(Records for pointing at text and elements)
-- START --

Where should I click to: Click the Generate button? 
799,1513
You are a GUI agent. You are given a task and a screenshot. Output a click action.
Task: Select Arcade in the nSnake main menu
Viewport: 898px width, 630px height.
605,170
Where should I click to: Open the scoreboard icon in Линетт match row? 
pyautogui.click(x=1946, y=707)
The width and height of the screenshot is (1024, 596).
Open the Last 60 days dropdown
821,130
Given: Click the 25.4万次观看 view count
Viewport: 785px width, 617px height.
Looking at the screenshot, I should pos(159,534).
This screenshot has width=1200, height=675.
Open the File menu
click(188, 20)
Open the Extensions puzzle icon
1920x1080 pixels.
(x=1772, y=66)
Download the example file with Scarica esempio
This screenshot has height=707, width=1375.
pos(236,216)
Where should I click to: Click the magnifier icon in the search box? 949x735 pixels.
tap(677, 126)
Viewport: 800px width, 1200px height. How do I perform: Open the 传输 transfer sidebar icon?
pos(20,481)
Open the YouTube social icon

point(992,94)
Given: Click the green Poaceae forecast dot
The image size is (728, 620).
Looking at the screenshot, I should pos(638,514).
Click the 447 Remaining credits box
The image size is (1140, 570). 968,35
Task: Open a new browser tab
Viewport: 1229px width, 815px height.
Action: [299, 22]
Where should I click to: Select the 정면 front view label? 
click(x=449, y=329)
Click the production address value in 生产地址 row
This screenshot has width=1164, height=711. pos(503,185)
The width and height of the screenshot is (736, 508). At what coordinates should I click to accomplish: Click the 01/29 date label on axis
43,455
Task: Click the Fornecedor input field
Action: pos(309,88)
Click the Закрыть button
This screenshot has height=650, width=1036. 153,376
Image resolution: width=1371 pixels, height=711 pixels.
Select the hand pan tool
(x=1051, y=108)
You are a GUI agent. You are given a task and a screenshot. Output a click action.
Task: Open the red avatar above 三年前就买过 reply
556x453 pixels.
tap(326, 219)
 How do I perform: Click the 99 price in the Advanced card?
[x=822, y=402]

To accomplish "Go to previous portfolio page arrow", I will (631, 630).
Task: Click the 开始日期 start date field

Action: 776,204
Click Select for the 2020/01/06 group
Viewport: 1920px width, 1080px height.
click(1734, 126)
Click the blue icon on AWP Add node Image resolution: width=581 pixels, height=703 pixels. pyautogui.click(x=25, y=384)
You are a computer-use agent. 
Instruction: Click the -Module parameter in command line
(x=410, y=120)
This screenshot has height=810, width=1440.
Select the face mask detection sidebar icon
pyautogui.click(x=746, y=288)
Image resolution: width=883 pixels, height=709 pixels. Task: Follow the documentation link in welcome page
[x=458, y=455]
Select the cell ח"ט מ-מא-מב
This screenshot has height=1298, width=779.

-- END --

Rewrite the whole listing above, changing every "Viewport:" to "Screen size:" and leaving everything else as it is.

_Exercise output_.
Where should I click to: Click the Generate button? 
799,1513
You are a GUI agent. You are given a task and a screenshot. Output a click action.
Task: Select Arcade in the nSnake main menu
Screen size: 898px width, 630px height.
605,170
Where should I click to: Open the scoreboard icon in Линетт match row? 
pyautogui.click(x=1946, y=707)
The width and height of the screenshot is (1024, 596).
Open the Last 60 days dropdown
821,130
Given: Click the 25.4万次观看 view count
Screen size: 785px width, 617px height.
Looking at the screenshot, I should pos(159,534).
This screenshot has width=1200, height=675.
Open the File menu
click(188, 20)
Open the Extensions puzzle icon
1920x1080 pixels.
(x=1772, y=66)
Download the example file with Scarica esempio
This screenshot has height=707, width=1375.
pos(236,216)
Where should I click to: Click the magnifier icon in the search box? 949x735 pixels.
tap(677, 126)
Screen size: 800px width, 1200px height. How do I perform: Open the 传输 transfer sidebar icon?
pos(20,481)
Open the YouTube social icon

point(992,94)
Given: Click the green Poaceae forecast dot
The image size is (728, 620).
Looking at the screenshot, I should pos(638,514).
Click the 447 Remaining credits box
The image size is (1140, 570). 968,35
Task: Open a new browser tab
Screen size: 1229px width, 815px height.
Action: [299, 22]
Where should I click to: Select the 정면 front view label? 
click(x=449, y=329)
Click the production address value in 生产地址 row
This screenshot has width=1164, height=711. pos(503,185)
The width and height of the screenshot is (736, 508). At what coordinates should I click to accomplish: Click the 01/29 date label on axis
43,455
Task: Click the Fornecedor input field
Action: pos(309,88)
Click the Закрыть button
This screenshot has height=650, width=1036. 153,376
Image resolution: width=1371 pixels, height=711 pixels.
Select the hand pan tool
(x=1051, y=108)
You are a GUI agent. You are given a task and a screenshot. Output a click action.
Task: Open the red avatar above 三年前就买过 reply
556x453 pixels.
tap(326, 219)
 How do I perform: Click the 99 price in the Advanced card?
[x=822, y=402]

To accomplish "Go to previous portfolio page arrow", I will (631, 630).
Task: Click the 开始日期 start date field

Action: 776,204
Click Select for the 2020/01/06 group
Screen size: 1920px width, 1080px height.
click(1734, 126)
Click the blue icon on AWP Add node Image resolution: width=581 pixels, height=703 pixels. pyautogui.click(x=25, y=384)
You are a computer-use agent. 
Instruction: Click the -Module parameter in command line
(x=410, y=120)
This screenshot has height=810, width=1440.
Select the face mask detection sidebar icon
pyautogui.click(x=746, y=288)
Image resolution: width=883 pixels, height=709 pixels. Task: Follow the documentation link in welcome page
[x=458, y=455]
Select the cell ח"ט מ-מא-מב
This screenshot has height=1298, width=779.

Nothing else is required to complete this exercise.